Un ataque sicarial perpetrado la noche del sábado interrumpió la tranquilidad en el norte-centro histórico de Barranquilla. El hecho, registrado en las afueras de un local comercial del barrio San Felipe, dejó como saldo un hombre fallecido —quien gozaba del beneficio de prisión domiciliaria— y una mujer herida que debió ser hospitalizada.
Sorprendidos a las afueras de un comercio
El acto delictivo se presentó aproximadamente a las 9:40 p. m. en la intersección de la calle 71B con carrera 22. De acuerdo con los reportes oficiales, las víctimas compartían en la vía pública cuando fueron abordadas por dos sujetos armados que se movilizaban a pie o en vehículo. Sin mediar palabra, los agresores abrieron fuego de manera indiscriminada contra la pareja y escaparon rápidamente de la escena.
Familiares y testigos auxiliaron de inmediato a los heridos, trasladándolos de urgencia al PASO La Manga. Minutos después de su ingreso, el cuerpo médico confirmó el deceso del hombre, identificado como Edwin Manuel Porto Doria, de 29 años, debido a la gravedad de los impactos recibidos. Por su parte, la mujer, identificada como Laurien Arrieta Quiroz, de 36 años, permanece bajo observación médica en el mismo centro asistencial.
Recolección de evidencia y antecedentes
Unidades de la Policía Metropolitana de Barranquilla y peritos judiciales acordonaron el área del atentado para asegurar la escena y comenzar las indagaciones correspondientes.
Evidencia en la escena: Los investigadores de criminalística hallaron y fijaron varias vainillas percutidas de calibre 9 milímetros, las cuales ya forman parte de la cadena de custodia para los análisis balísticos.

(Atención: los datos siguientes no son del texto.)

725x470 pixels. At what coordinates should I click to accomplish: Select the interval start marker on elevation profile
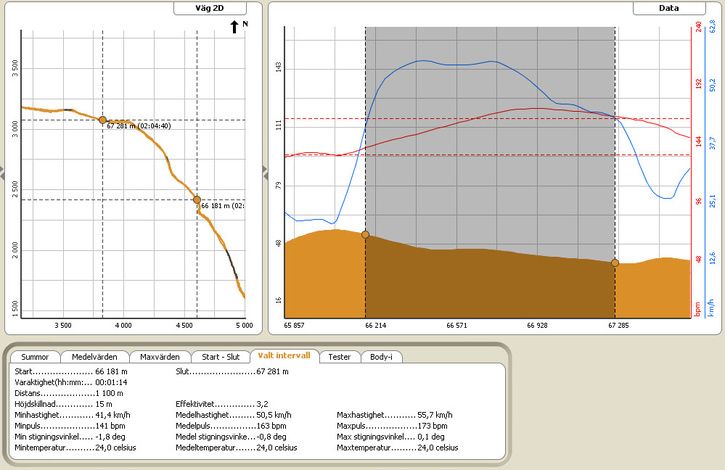pos(365,235)
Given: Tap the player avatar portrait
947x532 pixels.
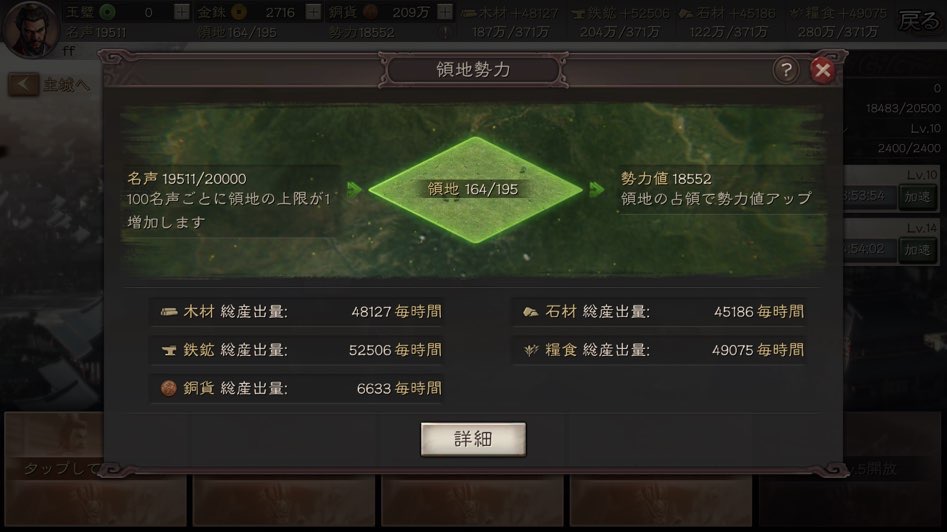Looking at the screenshot, I should 30,29.
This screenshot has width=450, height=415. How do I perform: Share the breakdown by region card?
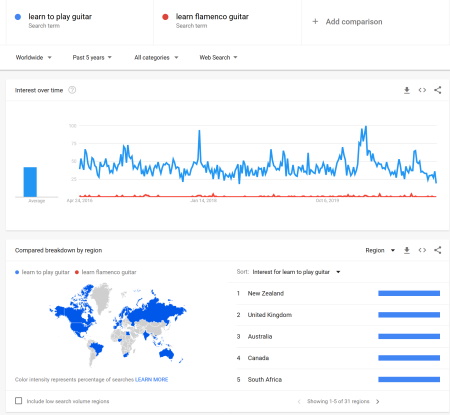pos(438,250)
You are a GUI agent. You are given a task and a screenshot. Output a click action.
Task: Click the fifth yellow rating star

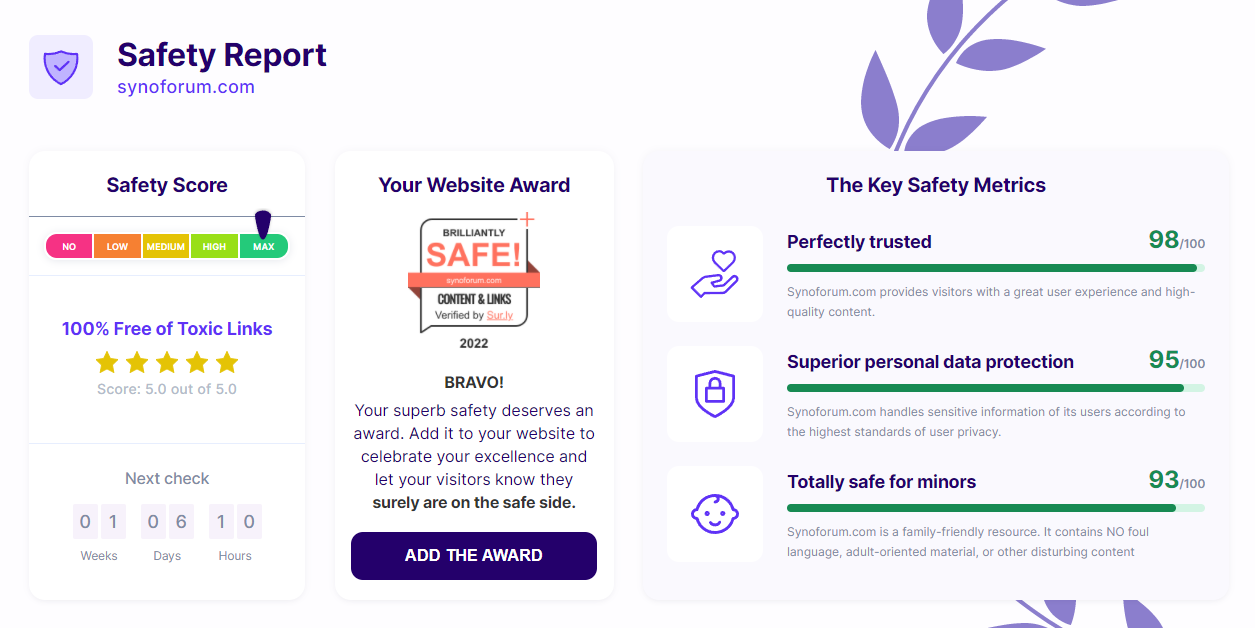pos(227,362)
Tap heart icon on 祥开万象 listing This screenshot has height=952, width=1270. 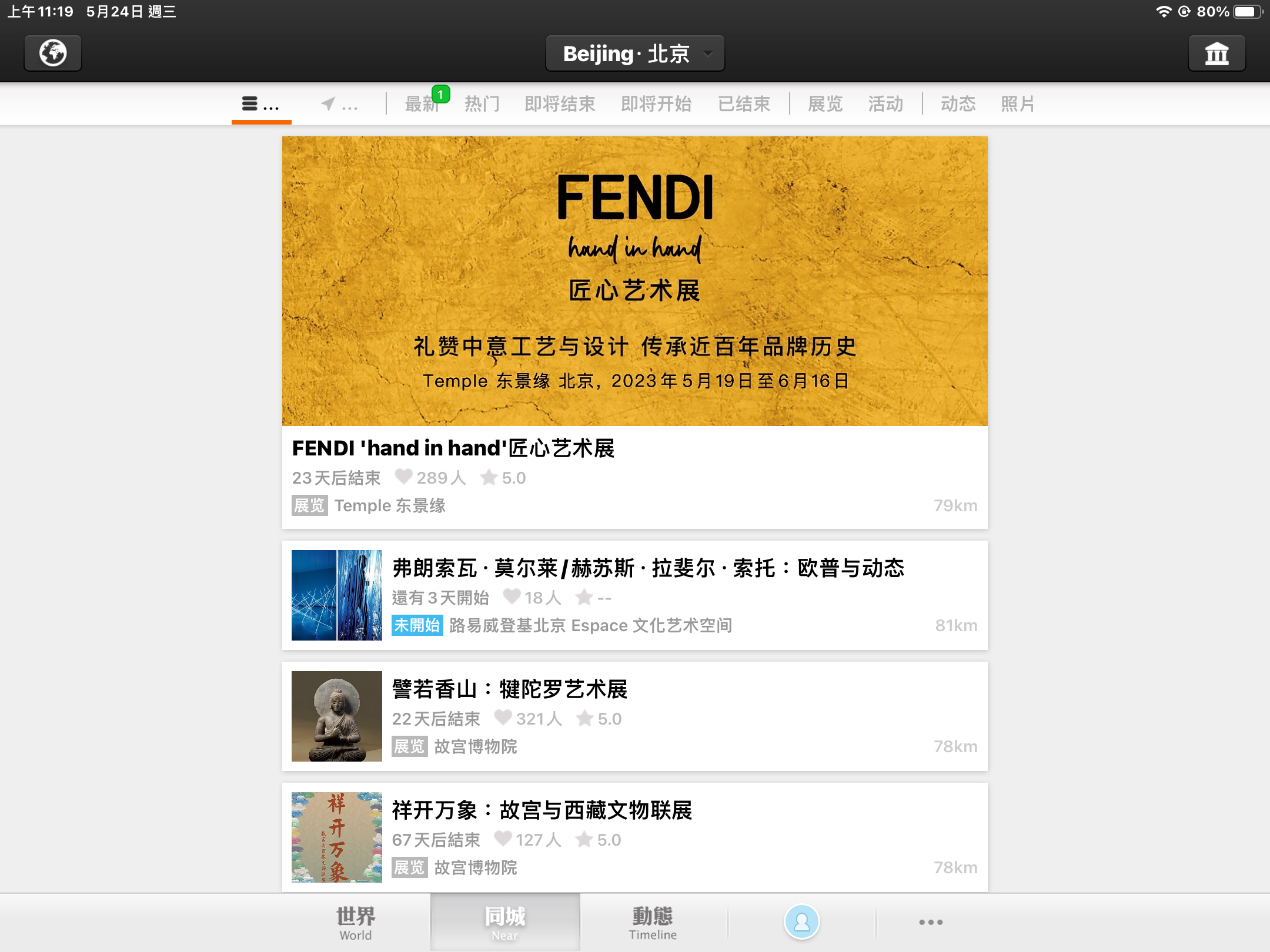[503, 839]
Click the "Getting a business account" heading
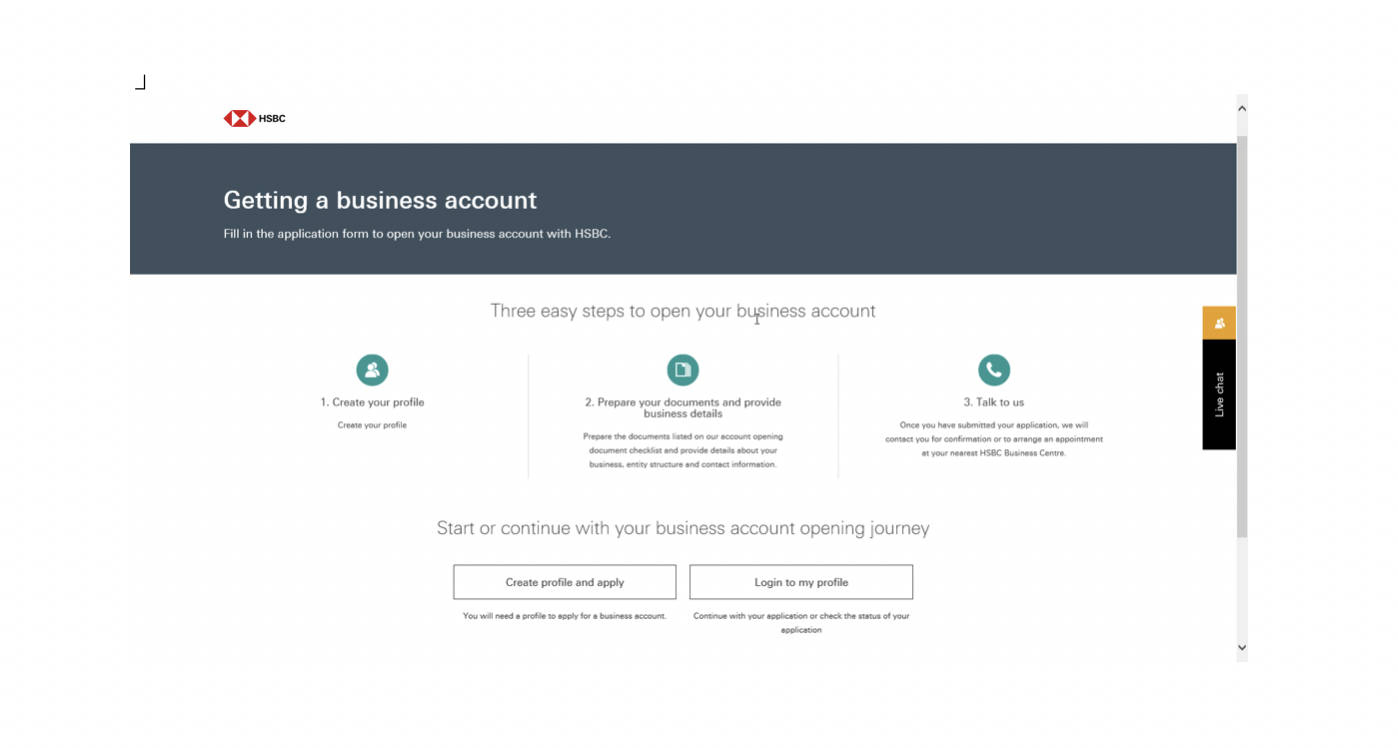Screen dimensions: 1398x748 (380, 200)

Situación de la víctima: Al verificar los datos en el sistema judicial, las autoridades confirmaron que Edwin Manuel Porto Doria contaba con antecedentes penales y, al momento del ataque, debía estar cumpliendo una medida de detención domiciliaria (casa por cárcel).
La Policía Judicial y la Fiscalía General de la Nación coordinan las labores de vecindario y la revisión de cámaras de seguridad del sector para identificar a los autores materiales del crimen. Por las características del ataque y el perfil del fallecido, la principal hipótesis apunta a un presunto ajuste de cuentas.